YELLEN: Tenet Healthcare (THC) is under investigation for Medicare

billing and is facing a myriad of lawsuits. However, we think the company

can overcome these problems, and we have actually added to our position in

the stock. Given its valuation [P/E of about 7.6], I think all the potential

risks have already been discounted in the stock's price.

In addition, the company has taken many steps to rectify its legal

problems, and they've been quite candid with the investment community about

their strategy. I think the potential liabilities against Tenet will be

manageable. As the smoke clears, I think the stock will recover, and I trust

the management team will ably address all these issues. As such, we think

Tenet is a good long-term value.

If you compare the situation surrounding Tenet with what Columbia HCA

went through five or six years ago, it's not nearly as serious. And bear in

mind that back then, under a cloud of Federal probes, Columbia HCA's stock

bottomed out at a level that was higher than where Tenet trades today.
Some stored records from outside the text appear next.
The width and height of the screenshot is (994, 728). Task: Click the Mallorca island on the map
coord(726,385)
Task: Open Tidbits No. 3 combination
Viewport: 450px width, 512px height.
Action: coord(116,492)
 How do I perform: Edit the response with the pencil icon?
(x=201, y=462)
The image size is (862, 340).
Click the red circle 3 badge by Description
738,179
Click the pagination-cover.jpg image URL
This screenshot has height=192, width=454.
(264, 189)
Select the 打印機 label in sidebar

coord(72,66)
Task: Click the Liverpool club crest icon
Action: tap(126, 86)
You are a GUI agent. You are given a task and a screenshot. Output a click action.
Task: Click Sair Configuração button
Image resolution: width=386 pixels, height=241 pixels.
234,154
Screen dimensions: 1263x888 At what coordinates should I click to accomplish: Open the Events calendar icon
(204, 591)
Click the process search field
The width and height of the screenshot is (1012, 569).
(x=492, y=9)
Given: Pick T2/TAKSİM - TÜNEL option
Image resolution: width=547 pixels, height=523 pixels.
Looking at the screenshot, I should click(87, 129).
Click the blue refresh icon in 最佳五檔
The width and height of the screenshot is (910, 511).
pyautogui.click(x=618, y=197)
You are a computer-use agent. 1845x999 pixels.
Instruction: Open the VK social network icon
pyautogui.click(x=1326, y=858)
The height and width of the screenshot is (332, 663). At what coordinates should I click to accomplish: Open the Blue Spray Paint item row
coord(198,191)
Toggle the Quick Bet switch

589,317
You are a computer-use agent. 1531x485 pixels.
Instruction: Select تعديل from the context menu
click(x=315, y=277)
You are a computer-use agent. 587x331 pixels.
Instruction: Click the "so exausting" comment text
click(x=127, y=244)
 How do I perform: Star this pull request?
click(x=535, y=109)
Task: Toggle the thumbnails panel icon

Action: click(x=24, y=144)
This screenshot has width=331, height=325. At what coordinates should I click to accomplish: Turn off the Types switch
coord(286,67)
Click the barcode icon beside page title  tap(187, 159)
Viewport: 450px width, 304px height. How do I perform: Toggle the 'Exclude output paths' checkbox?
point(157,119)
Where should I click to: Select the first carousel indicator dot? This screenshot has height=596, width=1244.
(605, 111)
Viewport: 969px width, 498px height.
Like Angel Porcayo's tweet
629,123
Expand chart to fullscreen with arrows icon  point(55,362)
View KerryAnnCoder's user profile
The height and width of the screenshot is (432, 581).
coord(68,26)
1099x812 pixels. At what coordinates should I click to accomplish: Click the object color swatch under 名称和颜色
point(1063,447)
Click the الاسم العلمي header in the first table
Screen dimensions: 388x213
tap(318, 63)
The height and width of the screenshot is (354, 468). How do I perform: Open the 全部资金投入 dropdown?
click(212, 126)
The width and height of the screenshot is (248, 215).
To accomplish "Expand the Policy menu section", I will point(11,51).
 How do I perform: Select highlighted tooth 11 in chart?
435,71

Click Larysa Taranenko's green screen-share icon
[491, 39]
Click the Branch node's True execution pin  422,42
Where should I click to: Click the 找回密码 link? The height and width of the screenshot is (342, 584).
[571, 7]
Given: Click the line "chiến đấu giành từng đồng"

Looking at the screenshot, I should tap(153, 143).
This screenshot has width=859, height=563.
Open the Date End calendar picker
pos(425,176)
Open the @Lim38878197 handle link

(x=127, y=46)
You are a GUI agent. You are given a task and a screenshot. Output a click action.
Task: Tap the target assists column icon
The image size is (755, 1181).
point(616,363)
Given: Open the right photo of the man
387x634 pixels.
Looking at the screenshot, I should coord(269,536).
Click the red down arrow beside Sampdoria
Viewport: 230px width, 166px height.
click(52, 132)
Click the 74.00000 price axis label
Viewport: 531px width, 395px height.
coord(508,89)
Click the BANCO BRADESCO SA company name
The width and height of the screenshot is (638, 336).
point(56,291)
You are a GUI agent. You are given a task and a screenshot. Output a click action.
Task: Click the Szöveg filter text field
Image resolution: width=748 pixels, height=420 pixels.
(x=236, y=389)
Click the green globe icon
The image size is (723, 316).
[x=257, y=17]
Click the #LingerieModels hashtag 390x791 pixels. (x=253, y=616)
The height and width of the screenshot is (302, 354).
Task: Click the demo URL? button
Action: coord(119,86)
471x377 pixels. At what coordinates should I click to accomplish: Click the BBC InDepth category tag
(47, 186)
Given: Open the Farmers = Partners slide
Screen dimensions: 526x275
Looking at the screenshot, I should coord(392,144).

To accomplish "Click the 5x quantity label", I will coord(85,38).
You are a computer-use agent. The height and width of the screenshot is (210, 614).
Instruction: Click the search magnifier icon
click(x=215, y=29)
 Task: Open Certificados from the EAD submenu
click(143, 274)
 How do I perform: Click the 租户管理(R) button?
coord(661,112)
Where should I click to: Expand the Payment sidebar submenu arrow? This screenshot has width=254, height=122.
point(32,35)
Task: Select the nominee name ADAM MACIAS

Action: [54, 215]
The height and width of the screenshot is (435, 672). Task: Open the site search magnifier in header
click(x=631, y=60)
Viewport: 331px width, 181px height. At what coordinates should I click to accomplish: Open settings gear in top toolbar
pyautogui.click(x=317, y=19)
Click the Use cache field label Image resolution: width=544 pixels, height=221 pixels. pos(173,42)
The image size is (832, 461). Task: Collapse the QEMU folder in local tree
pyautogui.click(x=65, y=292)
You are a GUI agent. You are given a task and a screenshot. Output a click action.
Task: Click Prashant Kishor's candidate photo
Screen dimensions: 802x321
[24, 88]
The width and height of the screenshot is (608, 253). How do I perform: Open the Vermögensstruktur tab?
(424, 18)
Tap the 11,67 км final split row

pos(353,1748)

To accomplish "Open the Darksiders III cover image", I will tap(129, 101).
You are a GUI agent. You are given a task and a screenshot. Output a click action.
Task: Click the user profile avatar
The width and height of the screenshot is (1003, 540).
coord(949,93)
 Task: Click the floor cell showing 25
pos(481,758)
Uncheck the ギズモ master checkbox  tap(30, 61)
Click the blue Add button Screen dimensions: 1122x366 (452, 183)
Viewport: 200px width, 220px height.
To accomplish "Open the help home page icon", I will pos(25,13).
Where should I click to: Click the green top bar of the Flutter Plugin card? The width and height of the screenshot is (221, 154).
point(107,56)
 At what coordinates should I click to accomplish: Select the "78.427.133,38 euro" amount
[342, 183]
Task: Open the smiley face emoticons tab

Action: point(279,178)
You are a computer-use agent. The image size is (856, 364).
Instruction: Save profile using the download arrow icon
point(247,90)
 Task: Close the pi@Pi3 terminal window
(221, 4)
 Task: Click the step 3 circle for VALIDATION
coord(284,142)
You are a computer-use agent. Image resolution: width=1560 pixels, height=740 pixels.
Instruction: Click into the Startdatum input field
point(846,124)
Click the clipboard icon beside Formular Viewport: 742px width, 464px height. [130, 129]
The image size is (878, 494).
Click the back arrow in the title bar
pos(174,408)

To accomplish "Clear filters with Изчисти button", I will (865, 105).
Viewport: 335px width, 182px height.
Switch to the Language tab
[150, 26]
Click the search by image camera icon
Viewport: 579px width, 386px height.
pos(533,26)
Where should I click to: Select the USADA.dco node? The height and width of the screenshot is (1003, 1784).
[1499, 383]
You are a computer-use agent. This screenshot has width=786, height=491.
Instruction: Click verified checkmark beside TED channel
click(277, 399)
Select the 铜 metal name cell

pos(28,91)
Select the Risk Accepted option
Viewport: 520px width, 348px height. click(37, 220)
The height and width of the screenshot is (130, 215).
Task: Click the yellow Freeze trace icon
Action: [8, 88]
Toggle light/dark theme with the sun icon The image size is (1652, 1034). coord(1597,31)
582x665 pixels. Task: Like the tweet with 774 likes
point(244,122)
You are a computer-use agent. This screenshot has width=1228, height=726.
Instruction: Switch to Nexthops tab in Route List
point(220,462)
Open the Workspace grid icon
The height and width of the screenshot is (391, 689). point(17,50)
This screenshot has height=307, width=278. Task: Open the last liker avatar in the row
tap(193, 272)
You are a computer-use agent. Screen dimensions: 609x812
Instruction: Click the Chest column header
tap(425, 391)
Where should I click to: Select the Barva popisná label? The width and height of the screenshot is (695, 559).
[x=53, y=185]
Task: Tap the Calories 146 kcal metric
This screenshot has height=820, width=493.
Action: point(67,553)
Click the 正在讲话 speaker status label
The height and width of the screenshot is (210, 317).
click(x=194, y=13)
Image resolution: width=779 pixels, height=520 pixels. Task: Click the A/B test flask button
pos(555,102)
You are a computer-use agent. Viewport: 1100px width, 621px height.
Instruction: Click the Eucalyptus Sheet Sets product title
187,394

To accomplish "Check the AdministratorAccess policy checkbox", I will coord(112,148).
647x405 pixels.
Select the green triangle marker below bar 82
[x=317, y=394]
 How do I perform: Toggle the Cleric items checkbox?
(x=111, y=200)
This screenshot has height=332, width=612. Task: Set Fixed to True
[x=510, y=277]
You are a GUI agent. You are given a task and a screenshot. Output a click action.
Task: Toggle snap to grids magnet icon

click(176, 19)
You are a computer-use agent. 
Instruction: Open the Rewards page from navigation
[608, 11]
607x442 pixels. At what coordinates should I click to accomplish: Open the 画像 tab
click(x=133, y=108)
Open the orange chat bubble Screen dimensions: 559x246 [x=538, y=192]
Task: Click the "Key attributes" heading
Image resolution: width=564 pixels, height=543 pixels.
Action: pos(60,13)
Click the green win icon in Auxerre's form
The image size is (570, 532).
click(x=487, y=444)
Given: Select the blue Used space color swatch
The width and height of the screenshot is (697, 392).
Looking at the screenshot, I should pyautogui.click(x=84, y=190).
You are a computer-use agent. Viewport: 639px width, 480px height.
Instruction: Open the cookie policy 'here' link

S&P: How do you view the HMOs?

YELLEN: We think United Healthcare (UNH) is the best run,

best-managed HMO with the best earnings visibility, the strongest

fundamentals, and least risk going forward. The HMO sector sold off in the

fourth quarter of last year, but it was one of the top-performing health

care groups in 2002.

However, we have some concerns with the fundamentals of HMOs as a whole.

We think they might be in a late-stage cycle of growth, and they will be

hard pressed to receive 15% to 20% premium rate increases from their

corporate clients, thus leading to declining margins.

The jury is still out on HMOs. Although we felt their fundamentals were

peaking in 2002, they have held up pretty well and delivered impressive

earnings across the board.

S&P: Tell me about one of your major foreign holdings.

YELLEN: Our biggest European holding is Aventis S.A. (AVE), a

French-based multi-national drug company with three main products: Allegra/Telfast,

an allergy drug; Lovenox/Clexane, an anti-thrombosis agent; and Taxotere, a

chemotherapy agent. The European Union recently approved the use of Taxotere

as a first-line treatment for patients with advanced non-small cell lung

cancer. The FDA granted a similar approval in December. Like its U.S.

counterparts, however, Aventis is facing such problems as trying to develop

new products and new growth from existing product lines to offset the loss

of sales of drugs which are going off-patent.

The company's stock is down about 40% from its 52-week high. This is

primarily due to concerns about Allegra, which may be hurt by

non-prescription sales of Claritin, a similar drug manufactured by

Schering-Plough [Schering began selling Claritin over-the-counter in the

U.S. in December]. However, we think the risk posed by Claritin has been

over-discounted with respect to Aventis' stock price. Overall, this company

will likely be one of the fastest growing foreign multi-national drug firms.